In the modern fiscally conservative political environment it looks better politically to dump responsibility on local agencies.  For one, the tax burden appears to be lower on a state level (even if the local taxes are actually much higher to cover the difference or maintenance output drops considerably).  Secondly, there is the misguided notion that local is always best and that local agencies can always do a better job at lower cost.  Nowhere in that argument was it considered that local funding and local maintenance should not always be one in the same.  In fact, the only states who embraced local financing without local control have long since abandoned those programs. Nowhere in that argument was it considered that population, tax base and the local political environment determines how consistent these standards are or how well maintained those roads actually are.  In fact, it is seen as a reflection that these conditions are just something to expect in rural areas never minding that urbanized areas also have much of these same problems especially in incorporated areas and townships.

Since the 1980's only twelve states own 25% of more of their road network.  Of these, only nine states have 30% or more under state control and only five states currently maintain more than 50% of their total road network.  Four of those states ultimately placed county road responsibility directly under control of the state.  That means that the 19% ratio is, in fact, heavily skewed toward these states.  The result is that much of the country has embraced a regressive transportation policy where roadway quality, including safety features, tends to only meet acceptable standards in prosperous, high population areas with lower levels of local corruption such as in suburban counties of larger metropolitan areas.

In all, the goal here is not necessarily to turn county roads into state maintained secondary roads, but this organization will explore options to centralize many roadway functions and create more efficient ways to provide road maintenance so that not only safety features, but also other roadway functions can be better engineered, constructed and maintained.  Creating better roadway standards should not cost significantly more if economies of scale are created and proper standards are followed.  One size does not fit all, so the concepts here will explore everything including state maintenance of local roads, county maintenance of state roads, regional road systems and situations where it may be best to create more local responsibility in turn for more state involvement in establishing good roadway practices on local roads.

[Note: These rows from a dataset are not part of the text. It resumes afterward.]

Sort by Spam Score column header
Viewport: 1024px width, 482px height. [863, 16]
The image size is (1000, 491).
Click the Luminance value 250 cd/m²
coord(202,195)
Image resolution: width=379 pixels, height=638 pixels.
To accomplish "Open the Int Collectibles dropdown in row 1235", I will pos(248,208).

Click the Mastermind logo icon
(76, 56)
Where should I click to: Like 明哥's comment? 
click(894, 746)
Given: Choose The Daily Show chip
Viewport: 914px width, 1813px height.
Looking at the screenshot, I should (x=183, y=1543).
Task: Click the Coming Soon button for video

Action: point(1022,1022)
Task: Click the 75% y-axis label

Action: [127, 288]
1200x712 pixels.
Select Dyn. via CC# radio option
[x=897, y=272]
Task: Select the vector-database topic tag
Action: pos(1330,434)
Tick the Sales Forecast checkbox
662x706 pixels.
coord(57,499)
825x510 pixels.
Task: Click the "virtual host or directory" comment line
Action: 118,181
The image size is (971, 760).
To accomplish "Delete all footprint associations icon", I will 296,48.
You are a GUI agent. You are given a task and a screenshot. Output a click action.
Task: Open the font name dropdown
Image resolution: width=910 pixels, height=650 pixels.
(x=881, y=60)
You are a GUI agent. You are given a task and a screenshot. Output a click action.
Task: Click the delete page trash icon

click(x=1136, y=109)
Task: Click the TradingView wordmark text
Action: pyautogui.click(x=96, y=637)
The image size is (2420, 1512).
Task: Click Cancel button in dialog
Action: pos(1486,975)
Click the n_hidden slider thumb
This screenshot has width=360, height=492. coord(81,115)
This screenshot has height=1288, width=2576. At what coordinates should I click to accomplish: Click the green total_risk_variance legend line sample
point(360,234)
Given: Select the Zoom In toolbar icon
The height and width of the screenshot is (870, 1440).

What must change, though, is the belief that local governments can be trusted to provide a quality and safe road system working independent of state agencies and licensed civil engineers.  The hope is that interest will be created on local, state and national levels in creating a consistent and well-maintained roadways including safety features of the best standards and least cost no matter where your travels find you anywhere in the United States.  State and Local Road Reform was created to lay the groundwork on how this can be done.

OTHER ISSUES

This blog is also being expanded to include other road-related issues unrelated to traffic control or maintenance.  This is because not only has maintenance uniformity declined in recent years, but also planning and design of roadways.  Brutal and merely functional road design coupled with confusing numbering schemes that never get corrected and traffic problems worsened by an unwillingness to properly integrate new and existing roads into the framework have made roads more unsafe and traffic congestion worse than ever before.  This blog will eventually tackle these issues with an independent perspective.